Gains derived by the sale of shares or similar interests of a company whose value, directly or indirectly is derived from immovable property situated in the other state shall be taxed in the state the real estate is situated. In other words if you sell shares of a Cyprus company owning Kazak real estate, Kazakstan retains the right to tax any capital gains derived by the sale of the real estate.
The above does not apply to gains derived from the alienation of shares of companies listed on a stock exchange and any other disposal of shares is taxed in the State of the seller.
What structures could be established from the Cyprus Kazakhstan Double Tax Treaty?
The treaty aims to specify the tax treatment of cross-border transactions and strengthen the ties between the two nations.

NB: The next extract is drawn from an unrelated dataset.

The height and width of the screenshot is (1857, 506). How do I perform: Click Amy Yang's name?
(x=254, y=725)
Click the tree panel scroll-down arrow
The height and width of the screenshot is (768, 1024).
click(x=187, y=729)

With sufficient clarity and certainty as to the manner in which taxes will be applied an increased level of comfort can be achieved when considering undertaking an investment into Kazakhstan via a Cyprus Company or vice versa.
As it is very well known Cyprus business invest in a plethora of international sectors. With this in mind, a typical private equity top holding structure would benefit significantly the routing of investments via Cyprus.
This is assuming the local rules and regulations are followed and that the Cypriot entity is not incorporated for the sole benefit of utilizing the treaty since the DTT incorporates the OECD/G20 Base Erosion and Profit Shifting (BEPS) project Action 6 Principal Purpose Test (PPT), which is a minimum standard under the BEPS project.
The principal purpose test provides that a double tax treaty benefit shall not be granted, under conditions, if obtaining that benefit was one of the principal purposes of an arrangement or transaction. This measure is designed to tackle “treaty shopping” and puts a strong emphasis on ensuring that operations are supported by appropriate substance and reflect a principal commercial rationale.
Furthermore, it seems that Kazahkstan imposes a 5% penalty on dividends paid to a tax haven jurisdiction. Cyprus held a spot in that list in 2009. But with the treaty having effect then Cyprus would surely be an equivalent country.
With the introduction of the Notional Interest Deduction Regime (NID) Cypriot operating entities can deduct a certain amount of profits. This is typically achieved by utilising Cyprus entities as financing vehicles. Furthermore, the possibility of applying for foreign tax credits locally the resulting effect would be a tax-efficient financing vehicle.
Royalty Receiving Companies
With the new Deputy Ministry of Innovation and Digital Policy in Cyprus the future of Cyprus as an innovative hub is streamlined and now has a new head. The technology and innovation generated from Cyprus might be applied in Kazakhstan now with fewer barriers and tax certainty.